How does `min.insync.replicas` interact with `acks=all`?

acks=all means the leader waits for all current ISR members to acknowledge. min.insync.replicas sets the floor on ISR size for a write to succeed. With replication factor 3 and min.insync.replicas=2, you can lose one replica and still write; if ISR drops to 1, the producer gets NotEnoughReplicasException rather than silently writing under-replicated data.

Rebalancing and consumer groups

Eager vs cooperative (incremental) rebalancing?

Eager rebalancing revokes all partitions from all members, then reassigns — a stop-the-world pause. Cooperative rebalancing (CooperativeStickyAssignor) revokes only the partitions that must move, so unaffected consumers keep processing. Use the cooperative assignor in production to slash rebalance downtime.

What is static membership and why use it?

Setting group.instance.id makes a consumer a static member. On a brief restart, the broker recognizes the same instance ID within session.timeout.ms and does not trigger a rebalance, avoiding churn during rolling deploys.

Kafka Streams

How does Kafka Streams store state and survive failures?

Stateful operators (aggregations, joins, windows) keep state in local RocksDB stores. Every update is also written to a compacted changelog topic in Kafka. If a task moves to another instance, the new instance rebuilds state by replaying the changelog. Standby replicas (num.standby.replicas) keep warm copies to shorten recovery.

How does exactly-once work in Kafka Streams?

Set processing.guarantee=exactly_once_v2. Streams uses transactions under the hood — atomically committing output records, state-store changelog updates, and consumer offsets in one transaction per commit interval. v2 shares a single producer per instance across tasks, drastically reducing the producer overhead of the original EOS implementation.

processing.guarantee=exactly_once_v2
commit.interval.ms=100
num.standby.replicas=1

Performance and tuning

Which producer settings trade throughput for latency?

linger.ms waits to batch records; batch.size caps batch bytes; compression.type (e.g. lz4, zstd) shrinks payloads.
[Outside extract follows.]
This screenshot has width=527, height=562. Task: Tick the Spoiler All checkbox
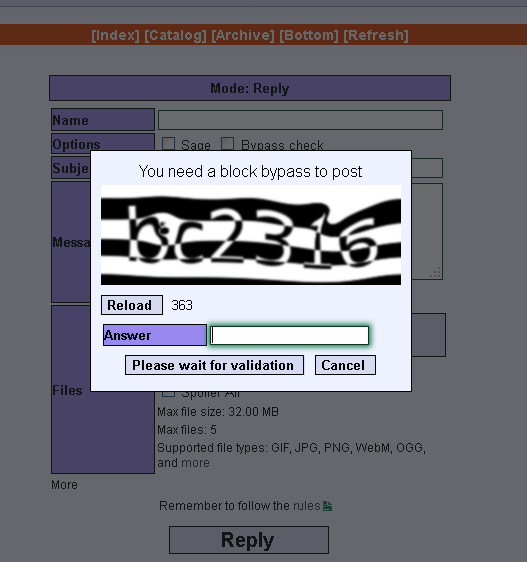(x=168, y=394)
Raising linger.ms and batch.size increases throughput and efficiency at the cost of a little latency.

How do you size partitions for throughput?

Target throughput divided by per-partition throughput gives a partition count, bounded by the maximum of producer and consumer needs. More partitions raise parallelism but add open file handles, more leader elections, and longer rebalances. Measure first; over-partitioning is a common, hard-to-reverse mistake.
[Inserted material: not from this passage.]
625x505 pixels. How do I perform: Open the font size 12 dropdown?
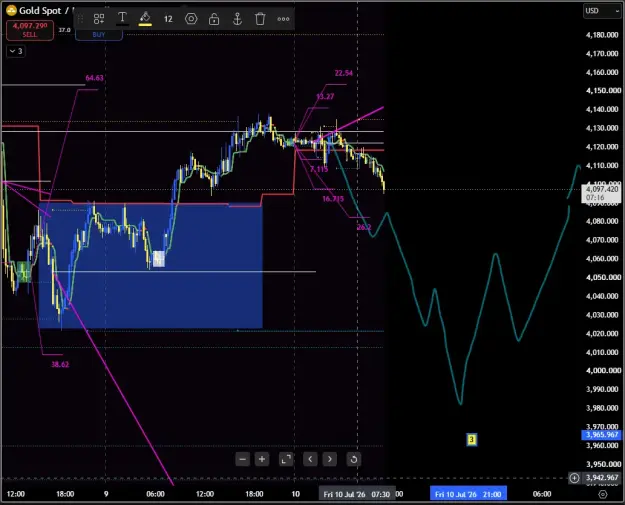(x=168, y=19)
A consumer lag keeps growing despite low CPU — what do you check?

Look for a slow downstream call inside poll-loop processing, max.poll.records too high causing max.poll.interval.ms breaches and rebalances, uneven partition assignment (hot keys), or insufficient consumer instances relative to partitions. Confirm via kafka-consumer-groups --describe.
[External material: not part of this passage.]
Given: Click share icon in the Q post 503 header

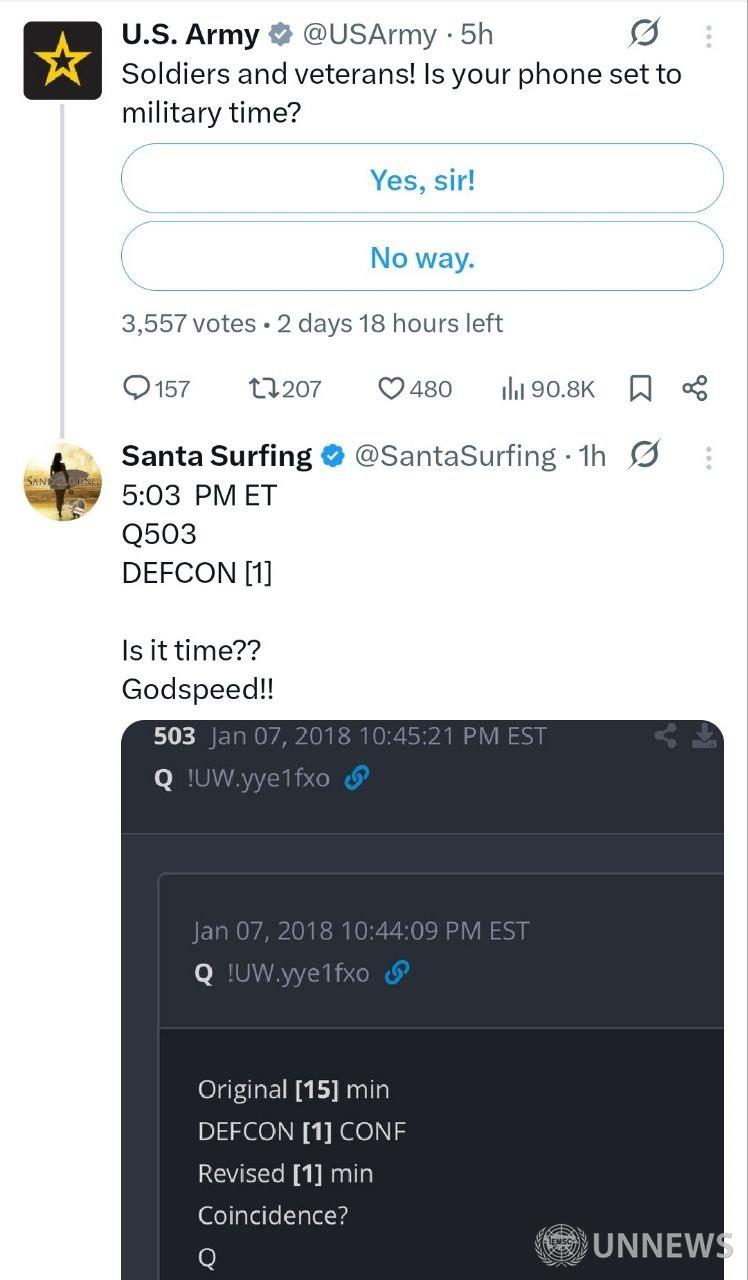Looking at the screenshot, I should pyautogui.click(x=665, y=736).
kafka-consumer-groups.sh --bootstrap-server localhost:9092 \
  --group orders-service --describe

Output:

GROUP          TOPIC   PARTITION  CURRENT-OFFSET  LOG-END-OFFSET  LAG   CONSUMER-ID
orders-service orders  0          10342           10999           657   consumer-1
orders-service orders  1          9871            9890            19    consumer-2

Why can ordering break even with a single partition?

With max.in.flight.requests.per.connection > 1 and retries enabled but idempotence disabled, a retried earlier batch can land after a later one, reordering records. Idempotence preserves order for up to 5 in-flight requests; without it, set in-flight to 1 to keep strict order.

Best Practices

Prefer exactly_once_v2 over manual transactions in Streams; reserve hand-rolled transactions for custom read-process-write loops.
Always pair acks=all with min.insync.replicas >= 2 and replication factor 3 for durability without write stalls.
Use a stable, unique transactional.id per logical producer to enable zombie fencing.
Run the CooperativeStickyAssignor and static membership to make deploys and scaling nearly rebalance-free.
Enable idempotence by default; it is cheap insurance against retry duplicates and ordering bugs.
Standardize on KRaft and keep read_committed for any consumer downstream of transactional producers.
Load-test partition counts before committing; you cannot easily reduce partitions later.